The palatine cartilage does not give any clue to the possible ancestry of the Galaginae. It occurs in all Insectivora and even in the Platyrrhini and therefore does not throw any light on the point in question. The cartilago ductus nasopalatini can also be disregarded as it is most probably a cartilage of recent development and even its independence has not yet been conclusively demonstrated. One must, therefore, rely on the outer bar of Jacobson's cartilage which, although it cannot be used as a criterion in mammalian taxonomy, has been shown to be a reliable guide to mammalian affinities, being a remnant of a primitive turbinal. In this characteristic there is a striking agreement between Tupaia and Galago, not only in the mere presence of the outer bar but also in the finer details thereof. The presence of this element in Galago indicates a low state of development.

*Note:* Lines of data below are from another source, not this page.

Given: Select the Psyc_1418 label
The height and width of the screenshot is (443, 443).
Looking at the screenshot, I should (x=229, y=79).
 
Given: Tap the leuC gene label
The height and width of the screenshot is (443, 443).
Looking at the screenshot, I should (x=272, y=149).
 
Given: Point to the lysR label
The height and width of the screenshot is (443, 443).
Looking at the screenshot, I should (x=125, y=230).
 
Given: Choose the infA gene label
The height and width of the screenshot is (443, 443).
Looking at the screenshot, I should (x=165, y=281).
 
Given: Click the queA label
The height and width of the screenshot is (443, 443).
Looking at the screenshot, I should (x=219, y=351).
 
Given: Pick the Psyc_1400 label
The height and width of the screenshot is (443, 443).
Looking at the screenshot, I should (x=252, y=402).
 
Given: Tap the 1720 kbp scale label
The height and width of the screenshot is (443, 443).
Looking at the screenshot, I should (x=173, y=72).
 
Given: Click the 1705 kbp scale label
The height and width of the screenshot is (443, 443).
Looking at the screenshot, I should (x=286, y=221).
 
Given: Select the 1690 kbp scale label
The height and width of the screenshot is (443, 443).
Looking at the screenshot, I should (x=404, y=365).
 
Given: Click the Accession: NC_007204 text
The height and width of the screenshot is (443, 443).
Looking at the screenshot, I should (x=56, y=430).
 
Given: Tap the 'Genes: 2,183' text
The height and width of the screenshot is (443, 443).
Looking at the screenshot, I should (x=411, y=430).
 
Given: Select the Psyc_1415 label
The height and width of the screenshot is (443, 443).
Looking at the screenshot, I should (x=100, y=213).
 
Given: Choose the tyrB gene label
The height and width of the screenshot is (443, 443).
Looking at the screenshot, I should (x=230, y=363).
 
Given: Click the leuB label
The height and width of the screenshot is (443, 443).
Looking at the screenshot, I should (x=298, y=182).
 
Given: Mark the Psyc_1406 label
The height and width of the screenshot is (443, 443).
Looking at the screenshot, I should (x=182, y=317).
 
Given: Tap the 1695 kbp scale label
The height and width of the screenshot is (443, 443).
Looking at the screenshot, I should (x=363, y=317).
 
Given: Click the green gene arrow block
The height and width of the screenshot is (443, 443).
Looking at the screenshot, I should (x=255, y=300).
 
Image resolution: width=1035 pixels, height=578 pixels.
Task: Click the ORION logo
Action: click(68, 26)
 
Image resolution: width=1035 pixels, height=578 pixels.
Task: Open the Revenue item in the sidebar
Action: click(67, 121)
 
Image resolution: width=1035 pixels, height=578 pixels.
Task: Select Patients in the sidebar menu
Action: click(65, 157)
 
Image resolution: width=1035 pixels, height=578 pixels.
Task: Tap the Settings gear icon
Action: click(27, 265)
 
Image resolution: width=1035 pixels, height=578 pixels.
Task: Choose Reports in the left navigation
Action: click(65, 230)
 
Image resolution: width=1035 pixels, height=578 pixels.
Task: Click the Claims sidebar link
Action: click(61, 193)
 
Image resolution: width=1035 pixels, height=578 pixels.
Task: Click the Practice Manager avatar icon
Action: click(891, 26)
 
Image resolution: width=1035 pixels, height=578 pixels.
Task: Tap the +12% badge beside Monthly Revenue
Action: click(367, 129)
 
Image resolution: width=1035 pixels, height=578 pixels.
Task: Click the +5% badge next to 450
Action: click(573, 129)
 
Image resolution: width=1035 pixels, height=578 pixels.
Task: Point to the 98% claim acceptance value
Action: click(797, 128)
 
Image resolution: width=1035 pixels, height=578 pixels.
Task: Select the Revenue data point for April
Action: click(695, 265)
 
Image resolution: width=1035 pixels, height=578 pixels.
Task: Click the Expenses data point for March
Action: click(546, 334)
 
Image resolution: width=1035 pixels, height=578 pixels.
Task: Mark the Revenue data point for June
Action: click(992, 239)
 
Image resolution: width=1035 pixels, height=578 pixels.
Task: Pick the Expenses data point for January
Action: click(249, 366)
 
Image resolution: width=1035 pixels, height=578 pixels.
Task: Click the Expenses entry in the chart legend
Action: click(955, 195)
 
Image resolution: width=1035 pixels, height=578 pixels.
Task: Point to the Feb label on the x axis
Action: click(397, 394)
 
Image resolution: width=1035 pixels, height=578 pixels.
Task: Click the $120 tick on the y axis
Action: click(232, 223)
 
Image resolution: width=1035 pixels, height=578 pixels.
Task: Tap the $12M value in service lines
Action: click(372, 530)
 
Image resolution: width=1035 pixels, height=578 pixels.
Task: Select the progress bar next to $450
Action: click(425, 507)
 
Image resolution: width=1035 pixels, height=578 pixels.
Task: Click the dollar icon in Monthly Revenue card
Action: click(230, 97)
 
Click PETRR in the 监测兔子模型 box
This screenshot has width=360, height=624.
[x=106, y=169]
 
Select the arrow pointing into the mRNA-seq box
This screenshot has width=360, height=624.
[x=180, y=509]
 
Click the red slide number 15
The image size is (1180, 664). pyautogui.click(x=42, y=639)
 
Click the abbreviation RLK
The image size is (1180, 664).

It has been shown by Broom (1915) that Tupaia and Macroscelides agree in practically every detail with the Marsupialia, as far as Jacobson's organ and its cartilages are concerned.

Although the supposed relationship between the Lemuroidea and the Tupaiidae as maintained by Gregory (1910), Le Gros Clark (1925), Wood Jones (1929), Simpson (1945) and others, is still emphatically denied by some, the conditions of the organ of Jacobson and its cartilages provide additional proof of the intimate relationship supposed to exist between the Primates and the Tupaiidae.